We’ve also just finished remixing U.S house legends Mateo and Matos. We were extremely humbled to be asked by them to remix their latest. This was actually because they loved Discuits, so there we go. Thanks guys! :).
It’s a superb original track entitled Hypnotized and M&M have had so many remixes done (our personal fave is probably Anton Zap). We’re featured in the latest package, remix EP 3.
Eddie Matos really wanted us to go in the direction of Discuits for this, so we kept the drums loose and ‘live sounding’. We used our trademark synth flourishes and a really deep pad to back the groove. We love the work of producers like Spirit Catcher, Crazy P, and, of course, Metro Area, so wanted to ape some of their stylings but very much make it Poussez.
We’re proud of it, M&M love it, and we hope you’ll like it too. The acid bass just ties it in so nicely about half way through. Playing it out for the first time tonight!
Any production tips & tricks you’d like to share?
That’s tough. Everyone has their own style. There isn’t a right or wrong way of doing things, only what sounds good to you the producer. Best piece of advice we can give, is to keep experimenting, stay hungry, keep learning from other producers, listen and analyse other people’s music and enjoy those happy accidents that make you unique. Hopefully in the process others will empathize and appreciate what you are trying to say.
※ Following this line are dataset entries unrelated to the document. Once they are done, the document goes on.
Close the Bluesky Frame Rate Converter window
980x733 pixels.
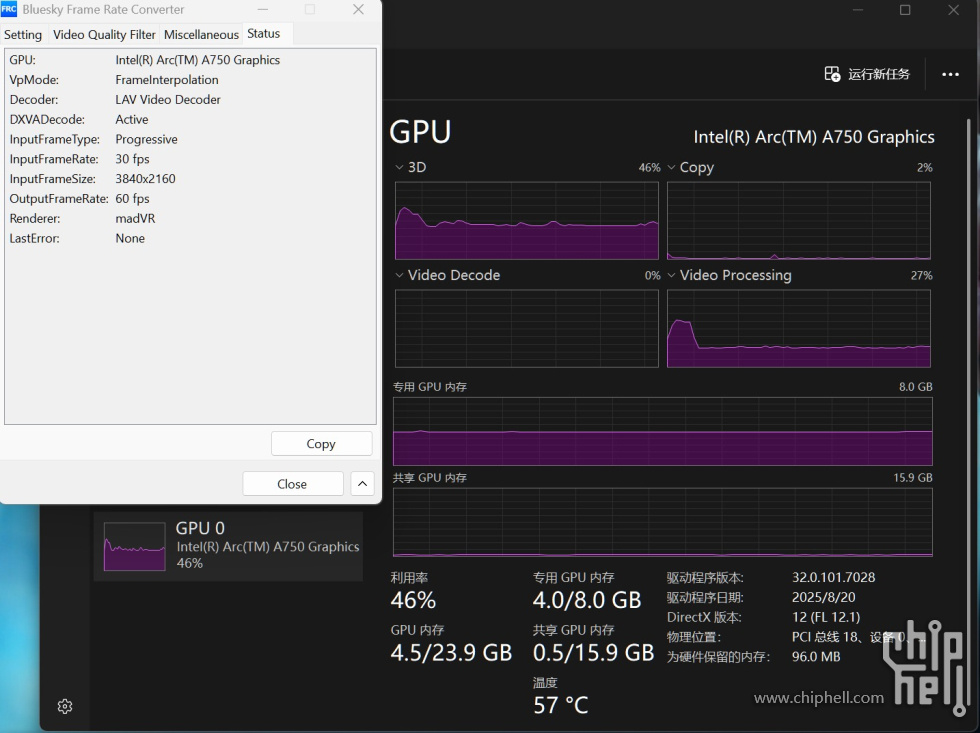pyautogui.click(x=358, y=10)
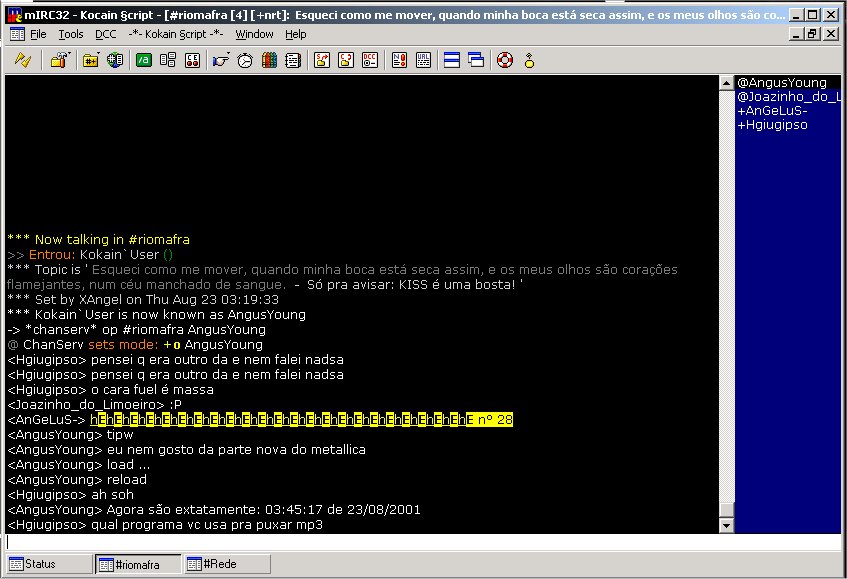This screenshot has height=579, width=847.
Task: Open the channels list globe icon
Action: (x=115, y=60)
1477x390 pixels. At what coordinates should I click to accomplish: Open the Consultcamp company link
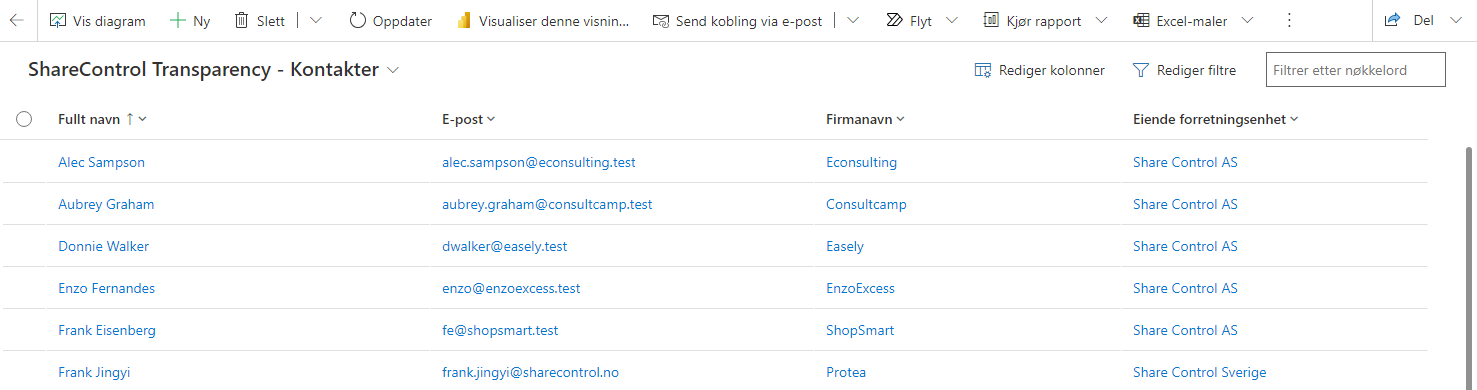pyautogui.click(x=866, y=204)
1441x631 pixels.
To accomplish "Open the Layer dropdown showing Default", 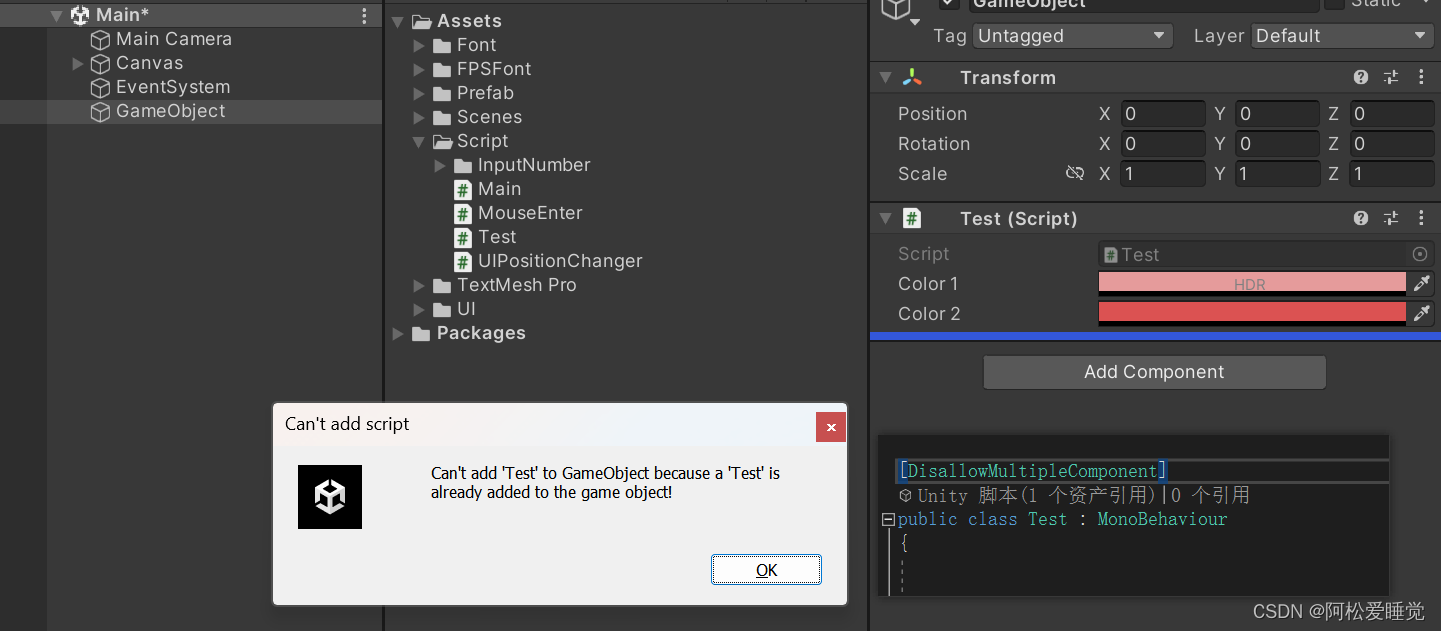I will pyautogui.click(x=1343, y=36).
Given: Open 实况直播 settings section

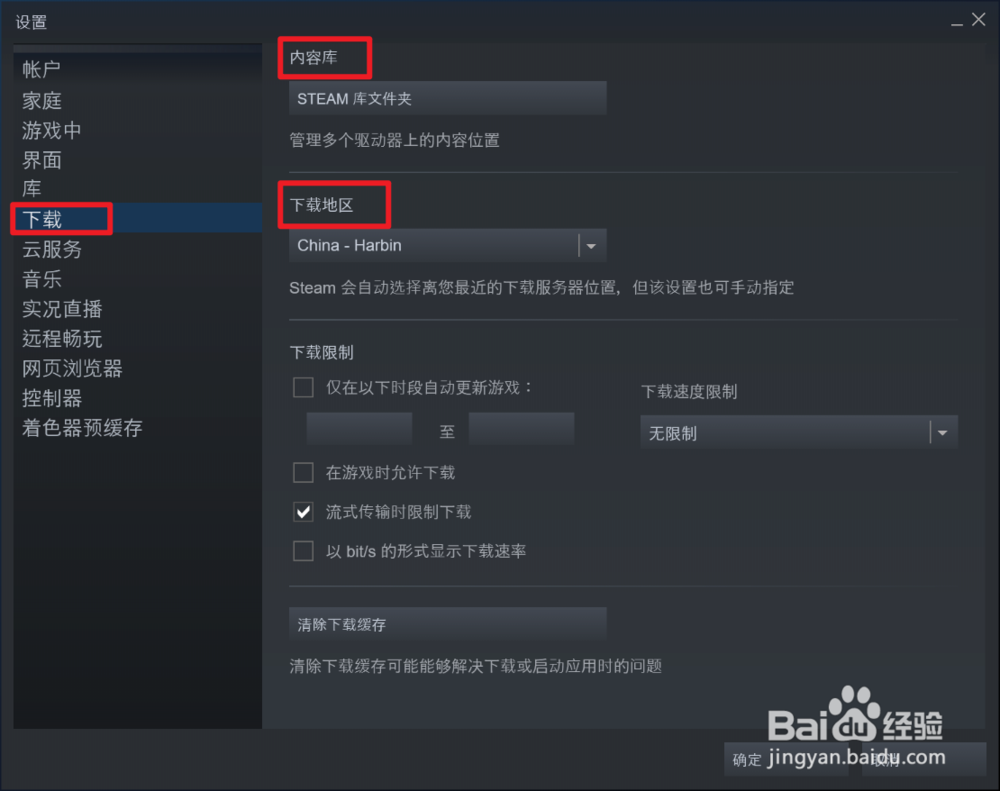Looking at the screenshot, I should [x=62, y=309].
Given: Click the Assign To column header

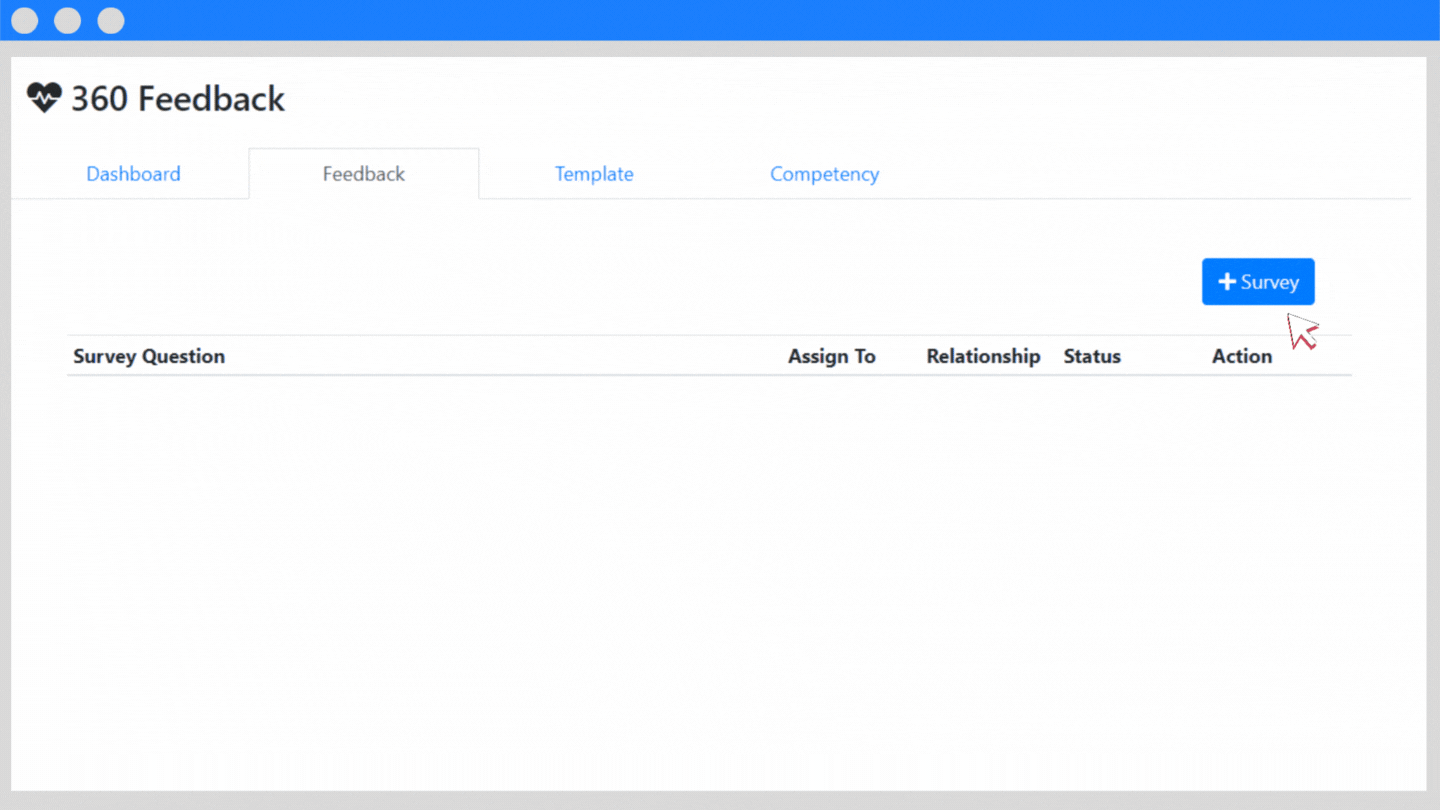Looking at the screenshot, I should (x=831, y=356).
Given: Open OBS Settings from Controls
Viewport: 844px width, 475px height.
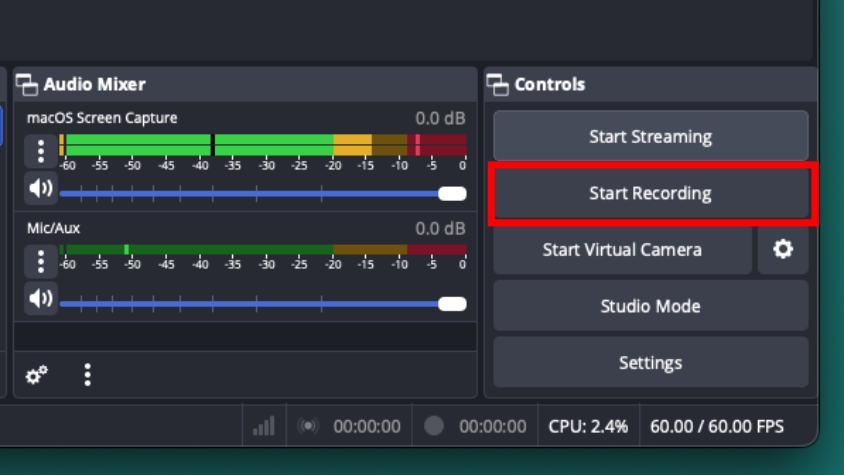Looking at the screenshot, I should pos(650,362).
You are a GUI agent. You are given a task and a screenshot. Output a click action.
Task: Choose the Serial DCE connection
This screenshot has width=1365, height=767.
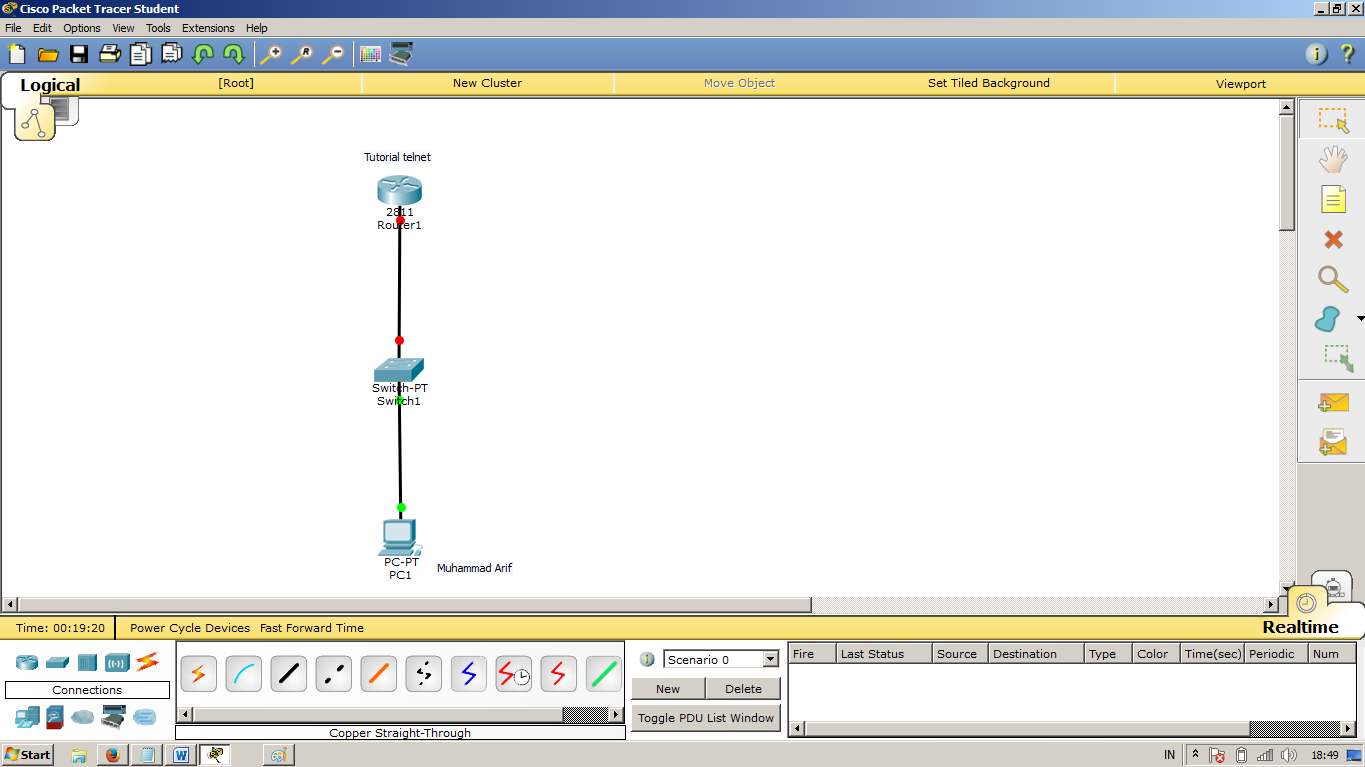coord(513,674)
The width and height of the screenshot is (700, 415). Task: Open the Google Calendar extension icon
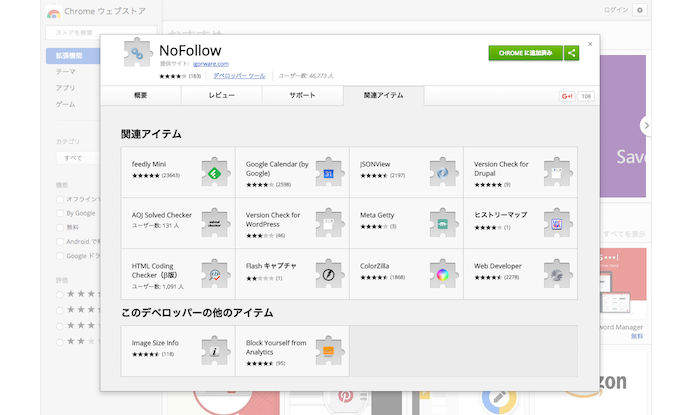pyautogui.click(x=329, y=172)
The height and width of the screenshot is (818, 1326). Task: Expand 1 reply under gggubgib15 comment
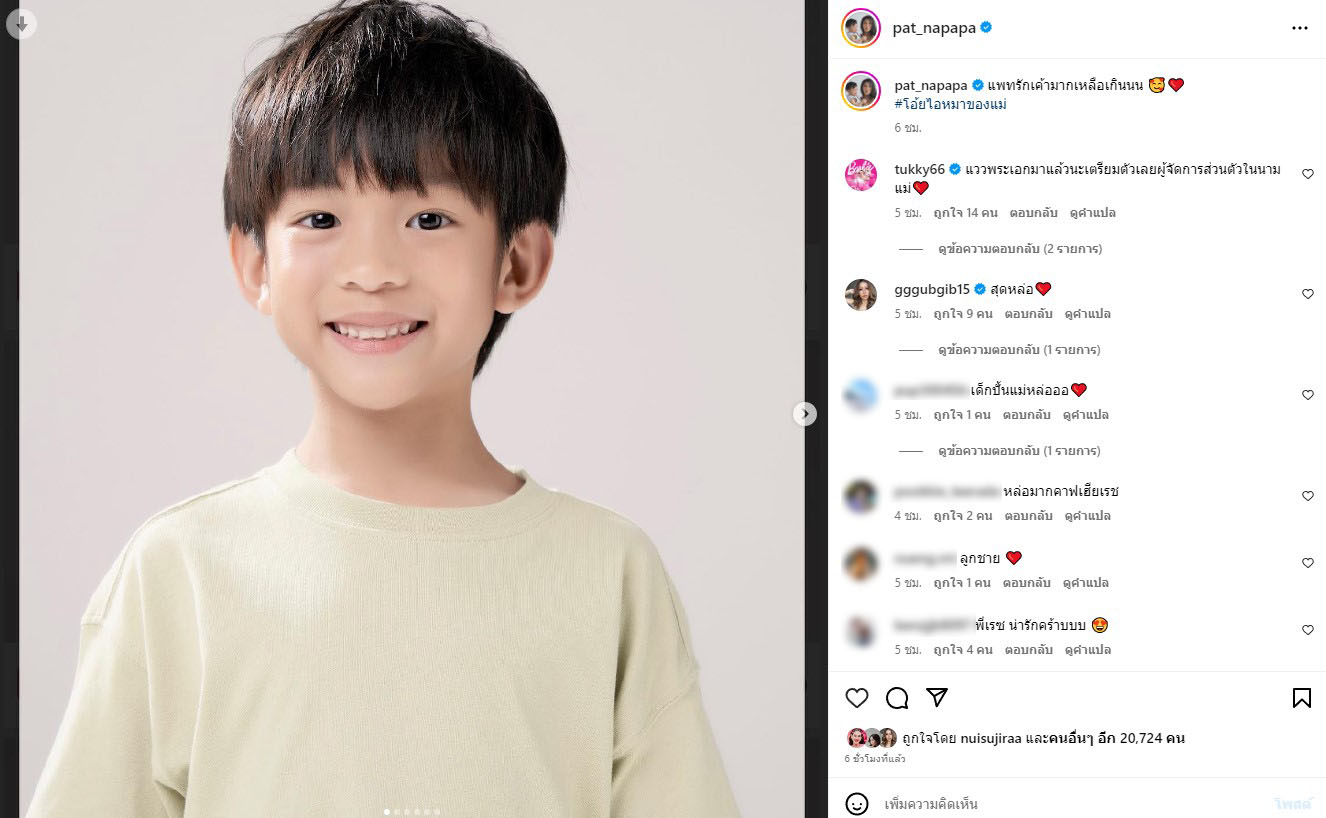[1019, 350]
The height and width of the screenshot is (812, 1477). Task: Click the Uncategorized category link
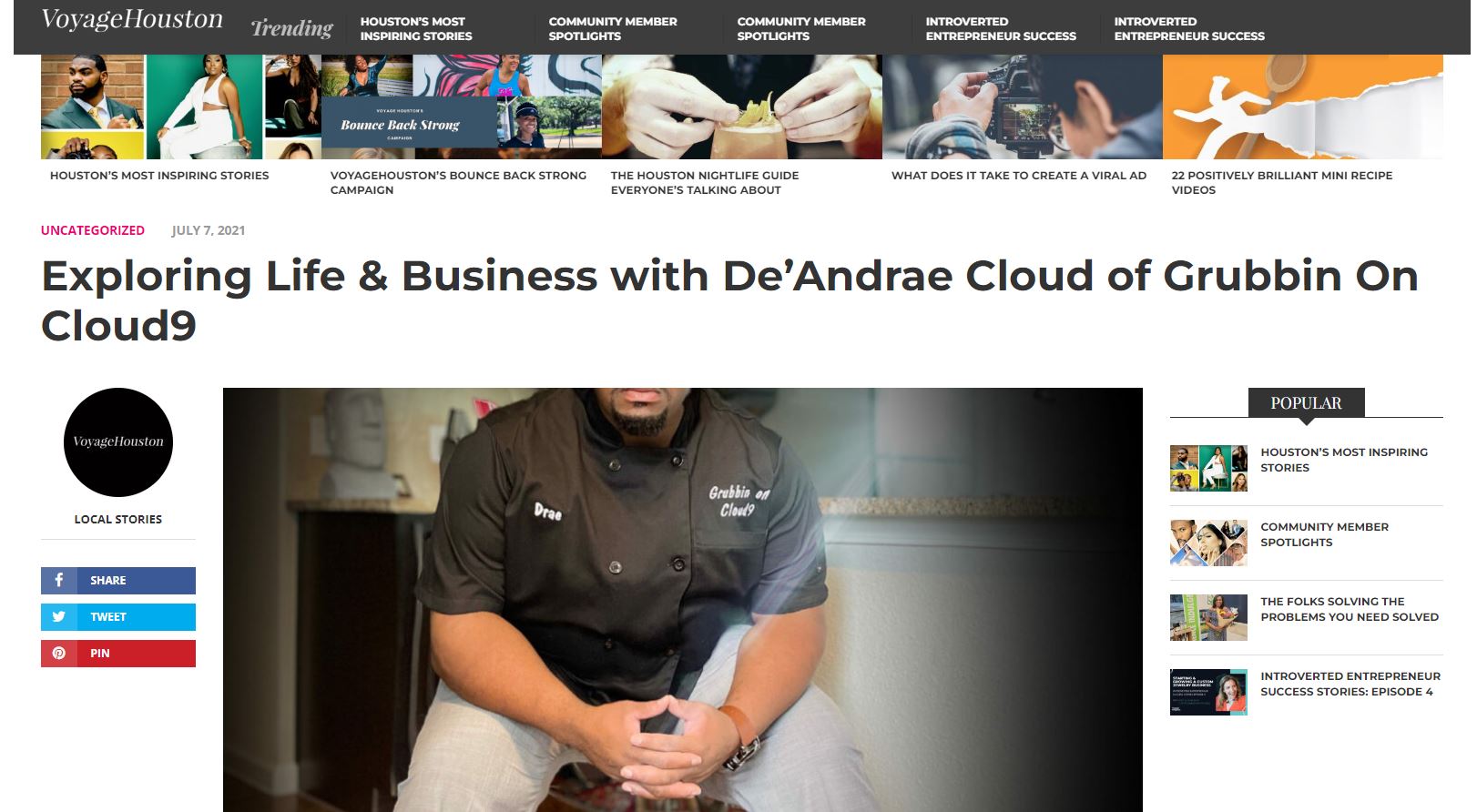tap(93, 230)
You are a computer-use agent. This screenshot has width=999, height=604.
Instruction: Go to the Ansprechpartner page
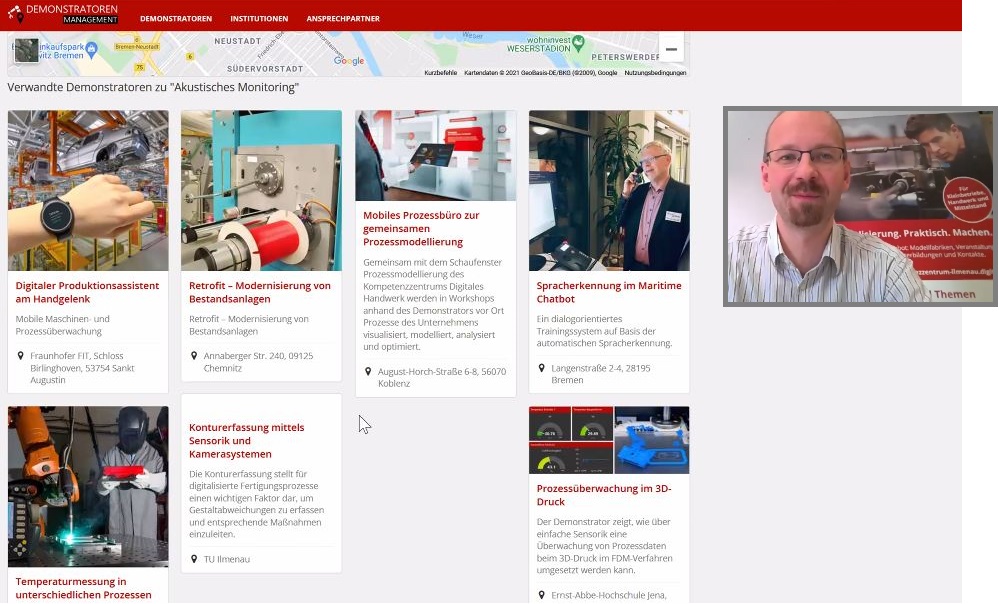(x=343, y=19)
Also, don’t give any credence to negativity. Some people will player-hate your shit just out of spite. What we’ve noted over the years is the opinions that really matter are your own and your peers’. So get the opinion of someone you really respect, they will be totally honest with you. If they like it then you know you’re doing something right and that’s all that you need. Good luck!